Woher hatte das Staatssekretariat des Vatikans solche Summen? Wie gingen die italienischen "Geschäftsmänner" damit um, die im – und mit – dem Staatssekretariat solche Gelder hantiert haben sollen? All das sind Fragen, die wie die sprichwörtliche Spitze eines Eisbergs auf weiter Vorgänge im Vatikan verweisen, die nun das Verfahren klären helfen soll.

So wurdn Recherchen zufolge mindestens 200 Millionen Dollar offenbar über Schweizer Banken arrangiert – zusammen mit einer Investition von fast 50 Millionen Dollar im Jahr 2018.

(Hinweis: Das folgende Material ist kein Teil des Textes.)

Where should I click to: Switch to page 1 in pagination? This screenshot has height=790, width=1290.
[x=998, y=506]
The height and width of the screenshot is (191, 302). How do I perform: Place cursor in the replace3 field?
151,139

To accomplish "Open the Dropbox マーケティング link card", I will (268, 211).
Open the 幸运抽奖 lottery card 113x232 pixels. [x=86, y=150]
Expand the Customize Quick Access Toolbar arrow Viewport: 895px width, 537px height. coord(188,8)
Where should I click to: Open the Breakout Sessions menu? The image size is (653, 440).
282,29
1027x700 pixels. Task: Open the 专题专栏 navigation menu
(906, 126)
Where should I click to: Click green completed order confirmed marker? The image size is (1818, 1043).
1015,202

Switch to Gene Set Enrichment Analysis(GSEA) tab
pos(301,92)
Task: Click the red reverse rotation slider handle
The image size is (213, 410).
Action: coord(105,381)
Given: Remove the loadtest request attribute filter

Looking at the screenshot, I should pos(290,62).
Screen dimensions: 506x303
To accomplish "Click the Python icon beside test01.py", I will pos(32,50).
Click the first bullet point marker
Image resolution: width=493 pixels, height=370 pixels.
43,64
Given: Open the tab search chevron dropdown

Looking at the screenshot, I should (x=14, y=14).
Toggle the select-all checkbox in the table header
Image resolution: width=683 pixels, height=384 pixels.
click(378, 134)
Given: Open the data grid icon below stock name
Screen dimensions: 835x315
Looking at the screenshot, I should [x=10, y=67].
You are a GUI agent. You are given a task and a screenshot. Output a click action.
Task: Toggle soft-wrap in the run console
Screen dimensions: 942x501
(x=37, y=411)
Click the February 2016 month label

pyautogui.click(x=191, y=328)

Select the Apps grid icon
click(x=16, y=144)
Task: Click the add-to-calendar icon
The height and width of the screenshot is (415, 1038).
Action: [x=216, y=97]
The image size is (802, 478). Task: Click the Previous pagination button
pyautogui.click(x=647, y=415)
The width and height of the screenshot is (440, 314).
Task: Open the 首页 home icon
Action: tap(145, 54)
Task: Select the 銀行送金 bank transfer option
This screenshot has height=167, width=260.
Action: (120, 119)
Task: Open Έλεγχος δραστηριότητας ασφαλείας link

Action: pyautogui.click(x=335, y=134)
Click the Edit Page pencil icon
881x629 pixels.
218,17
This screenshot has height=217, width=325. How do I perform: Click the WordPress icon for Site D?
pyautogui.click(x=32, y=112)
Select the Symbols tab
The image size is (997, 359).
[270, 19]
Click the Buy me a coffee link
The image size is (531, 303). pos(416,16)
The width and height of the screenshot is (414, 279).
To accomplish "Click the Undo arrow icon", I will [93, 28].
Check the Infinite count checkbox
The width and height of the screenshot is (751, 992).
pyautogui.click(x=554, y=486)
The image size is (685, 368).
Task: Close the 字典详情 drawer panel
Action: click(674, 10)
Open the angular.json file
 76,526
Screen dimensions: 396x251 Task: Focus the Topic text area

Der mittlerweile auch vor einem britischen Gericht erschienene "Makler" und "Geschäftsmann" Gianluigi Torzi soll nach Recherchen von CNA etwa 10 Millionen Euro an dem Deal verdient haben, bei dem ein weiterer "Geschäftsmann", Raffaele Mincione, dem Staatssekretariat zu einem überhöhten Preis seine Anteile an der Luxus-Immobilie verkaufte – während er gleichzeitig für das Staatssekretariat Anlagen in Höhe von mehreren hundert Millionen Euro verwaltet haben soll. 

Papst Franziskus, der sich zur Korruption in der Kurie im November 2019 geäußert hat, soll Gianluigi Torzi mitsamt seiner Familie am 26. Dezember 2018 in seiner Residenz im Domus Sanctae Marthae zu einer persönlichen Audienz empfangen haben. Zu diesem Zeitpunkt war der Londoner Property Deal in seiner entscheidenden Phase.

Kardinalstaatssekretär Pietro Parolin – der Verantwortliche des Staatsekretariates – hat die Vorgänge in seiner Behörde im Oktober 2019 als "unklar" bezeichnet und angekündigt, das Investment weiter zu prüfen.